-- Exercise directions --
Return the portion of the account titled "Loss of Contact" between "Loss of Contact" and "was around 4.", inclusive, reproduced word for word.

-- Selected text --
——————
Loss of Contact

My partner's youger son is autistic , having been diagnosed when he was about 2. Both my partner and I have children from previous marriages, and I only met my partner's son , when he was around 4.

He has been assessed as high functioning , meaning that he was integrated into mainstream school, and coped pretty well. He also excelled at sport , running and rugby and seemed to integrate pretty well. He has good social skills, when he needs to us them, and to all intents and purposes could appear to a stranger to be a very charming and capable young man.

My partner, his Mother and I have seen a very different side to him, however, over the last few years. He is now 24 and has recently started a Masters in Physio at Cardiff University (something we are very proud of by the way). For the last year or so he has been living at home with us and prior to that was studying for his degree at Oxford Brooks.

Over this period we have had very little real contact with him. He never returns any messages to us whilst he has been away, and never contacts us. When he was at home he would pretty much blank us out , most of the time.
——————
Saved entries
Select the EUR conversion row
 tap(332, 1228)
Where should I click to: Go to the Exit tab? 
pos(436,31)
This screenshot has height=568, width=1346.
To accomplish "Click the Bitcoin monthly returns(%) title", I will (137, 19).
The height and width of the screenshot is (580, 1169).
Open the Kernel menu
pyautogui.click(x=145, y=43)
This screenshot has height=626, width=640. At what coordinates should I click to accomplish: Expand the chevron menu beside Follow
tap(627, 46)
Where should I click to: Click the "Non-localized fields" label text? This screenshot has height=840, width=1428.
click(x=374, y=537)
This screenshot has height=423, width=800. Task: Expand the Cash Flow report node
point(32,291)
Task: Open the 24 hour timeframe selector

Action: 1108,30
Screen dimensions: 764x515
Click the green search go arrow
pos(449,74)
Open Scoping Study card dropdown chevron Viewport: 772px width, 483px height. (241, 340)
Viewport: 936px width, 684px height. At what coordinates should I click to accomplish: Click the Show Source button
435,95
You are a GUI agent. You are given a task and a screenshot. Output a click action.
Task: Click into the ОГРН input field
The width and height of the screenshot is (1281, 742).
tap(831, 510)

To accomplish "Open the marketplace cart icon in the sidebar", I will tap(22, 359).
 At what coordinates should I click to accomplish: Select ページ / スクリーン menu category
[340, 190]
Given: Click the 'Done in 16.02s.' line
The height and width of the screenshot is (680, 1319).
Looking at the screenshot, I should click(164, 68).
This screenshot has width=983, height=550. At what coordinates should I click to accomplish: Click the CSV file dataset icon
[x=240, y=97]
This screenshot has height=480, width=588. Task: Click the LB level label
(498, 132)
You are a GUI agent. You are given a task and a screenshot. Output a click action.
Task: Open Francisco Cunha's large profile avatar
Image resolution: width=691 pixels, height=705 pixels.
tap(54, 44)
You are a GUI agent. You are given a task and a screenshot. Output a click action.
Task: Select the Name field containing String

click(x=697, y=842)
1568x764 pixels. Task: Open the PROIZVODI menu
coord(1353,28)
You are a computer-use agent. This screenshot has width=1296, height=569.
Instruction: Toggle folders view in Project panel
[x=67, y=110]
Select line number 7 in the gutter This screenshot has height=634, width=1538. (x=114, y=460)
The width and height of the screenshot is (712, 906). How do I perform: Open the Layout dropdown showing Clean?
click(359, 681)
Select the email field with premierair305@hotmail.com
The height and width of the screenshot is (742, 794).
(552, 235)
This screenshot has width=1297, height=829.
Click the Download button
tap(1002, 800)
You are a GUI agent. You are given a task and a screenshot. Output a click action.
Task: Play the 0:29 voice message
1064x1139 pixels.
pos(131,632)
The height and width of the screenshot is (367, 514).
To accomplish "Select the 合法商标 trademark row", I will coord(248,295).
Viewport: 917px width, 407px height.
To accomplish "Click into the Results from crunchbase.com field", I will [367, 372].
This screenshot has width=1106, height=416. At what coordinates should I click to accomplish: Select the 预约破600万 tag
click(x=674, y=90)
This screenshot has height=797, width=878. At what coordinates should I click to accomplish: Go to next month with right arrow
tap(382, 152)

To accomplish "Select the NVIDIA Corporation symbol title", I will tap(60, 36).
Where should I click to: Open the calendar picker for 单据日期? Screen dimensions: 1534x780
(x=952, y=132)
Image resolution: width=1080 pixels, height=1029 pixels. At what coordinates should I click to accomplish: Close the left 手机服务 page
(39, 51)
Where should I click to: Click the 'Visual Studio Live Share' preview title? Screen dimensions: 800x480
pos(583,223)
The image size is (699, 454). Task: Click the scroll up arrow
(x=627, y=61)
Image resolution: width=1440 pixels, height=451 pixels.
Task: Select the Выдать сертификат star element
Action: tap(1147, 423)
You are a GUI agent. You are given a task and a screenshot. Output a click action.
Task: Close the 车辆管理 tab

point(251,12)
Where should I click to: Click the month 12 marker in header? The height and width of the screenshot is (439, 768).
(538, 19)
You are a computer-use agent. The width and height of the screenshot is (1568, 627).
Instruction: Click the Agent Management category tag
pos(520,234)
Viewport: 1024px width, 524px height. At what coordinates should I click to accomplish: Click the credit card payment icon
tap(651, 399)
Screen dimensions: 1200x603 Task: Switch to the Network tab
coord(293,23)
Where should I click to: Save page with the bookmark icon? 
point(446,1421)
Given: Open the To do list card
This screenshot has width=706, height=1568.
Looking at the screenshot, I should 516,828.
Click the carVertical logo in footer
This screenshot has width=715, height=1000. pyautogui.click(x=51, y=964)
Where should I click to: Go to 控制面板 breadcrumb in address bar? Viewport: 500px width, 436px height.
——————
-- Response for this exercise --
Loss of Contact

My partner's youger son is autistic , having been diagnosed when he was about 2. Both my partner and I have children from previous marriages, and I only met my partner's son , when he was around 4.